COMPITO:
Riscrivi tutti i dati seguenti come elenco numerato, con una voce per ogni riga e senza le righe vuote.

Dati raccolti:
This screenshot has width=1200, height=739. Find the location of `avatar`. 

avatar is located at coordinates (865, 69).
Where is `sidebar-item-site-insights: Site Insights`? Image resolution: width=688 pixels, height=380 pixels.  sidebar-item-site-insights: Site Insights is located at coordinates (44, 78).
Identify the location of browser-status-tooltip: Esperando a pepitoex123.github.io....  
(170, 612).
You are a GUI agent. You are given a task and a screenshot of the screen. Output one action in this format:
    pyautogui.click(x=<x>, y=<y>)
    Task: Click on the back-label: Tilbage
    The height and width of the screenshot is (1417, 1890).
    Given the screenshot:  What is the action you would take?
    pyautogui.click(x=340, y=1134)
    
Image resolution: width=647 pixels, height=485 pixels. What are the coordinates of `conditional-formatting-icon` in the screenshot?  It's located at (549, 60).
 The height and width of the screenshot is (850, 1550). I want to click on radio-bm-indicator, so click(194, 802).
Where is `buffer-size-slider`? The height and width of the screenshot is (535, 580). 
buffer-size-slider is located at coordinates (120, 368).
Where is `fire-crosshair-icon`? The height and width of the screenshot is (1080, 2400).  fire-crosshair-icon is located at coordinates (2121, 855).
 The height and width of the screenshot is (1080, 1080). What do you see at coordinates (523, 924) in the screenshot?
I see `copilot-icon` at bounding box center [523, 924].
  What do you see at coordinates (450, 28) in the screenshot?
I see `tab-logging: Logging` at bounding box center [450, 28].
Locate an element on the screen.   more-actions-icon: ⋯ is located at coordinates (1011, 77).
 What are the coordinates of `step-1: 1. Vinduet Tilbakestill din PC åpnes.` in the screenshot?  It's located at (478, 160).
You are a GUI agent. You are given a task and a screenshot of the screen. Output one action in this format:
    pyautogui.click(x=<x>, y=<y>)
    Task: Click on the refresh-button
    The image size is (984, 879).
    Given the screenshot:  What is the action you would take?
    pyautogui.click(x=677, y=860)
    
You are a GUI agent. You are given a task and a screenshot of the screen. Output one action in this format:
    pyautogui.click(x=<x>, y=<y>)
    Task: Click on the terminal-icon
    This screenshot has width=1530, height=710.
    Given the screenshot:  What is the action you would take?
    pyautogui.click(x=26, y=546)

RISPOSTA AL COMPITO:
1. This screenshot has width=1200, height=739. Find the location of `avatar`. 
2. avatar is located at coordinates (865, 69).
3. Where is `sidebar-item-site-insights: Site Insights`? Image resolution: width=688 pixels, height=380 pixels.  sidebar-item-site-insights: Site Insights is located at coordinates (44, 78).
4. Identify the location of browser-status-tooltip: Esperando a pepitoex123.github.io....  
5. (170, 612).
6. You are a GUI agent. You are given a task and a screenshot of the screen. Output one action in this format:
7.     pyautogui.click(x=<x>, y=<y>)
8.     Task: Click on the back-label: Tilbage
9.     The height and width of the screenshot is (1417, 1890).
10.     Given the screenshot:  What is the action you would take?
11.     pyautogui.click(x=340, y=1134)
12. Image resolution: width=647 pixels, height=485 pixels. What are the coordinates of `conditional-formatting-icon` in the screenshot?  It's located at (549, 60).
13.  The height and width of the screenshot is (850, 1550). I want to click on radio-bm-indicator, so click(194, 802).
14. Where is `buffer-size-slider`? The height and width of the screenshot is (535, 580). 
15. buffer-size-slider is located at coordinates (120, 368).
16. Where is `fire-crosshair-icon`? The height and width of the screenshot is (1080, 2400).  fire-crosshair-icon is located at coordinates (2121, 855).
17.  The height and width of the screenshot is (1080, 1080). What do you see at coordinates (523, 924) in the screenshot?
18. I see `copilot-icon` at bounding box center [523, 924].
19.   What do you see at coordinates (450, 28) in the screenshot?
20. I see `tab-logging: Logging` at bounding box center [450, 28].
21. Locate an element on the screen.   more-actions-icon: ⋯ is located at coordinates (1011, 77).
22.  What are the coordinates of `step-1: 1. Vinduet Tilbakestill din PC åpnes.` in the screenshot?  It's located at (478, 160).
23. You are a GUI agent. You are given a task and a screenshot of the screen. Output one action in this format:
24.     pyautogui.click(x=<x>, y=<y>)
25.     Task: Click on the refresh-button
26.     The image size is (984, 879).
27.     Given the screenshot:  What is the action you would take?
28.     pyautogui.click(x=677, y=860)
29. You are a GUI agent. You are given a task and a screenshot of the screen. Output one action in this format:
30.     pyautogui.click(x=<x>, y=<y>)
31.     Task: Click on the terminal-icon
32.     This screenshot has width=1530, height=710.
33.     Given the screenshot:  What is the action you would take?
34.     pyautogui.click(x=26, y=546)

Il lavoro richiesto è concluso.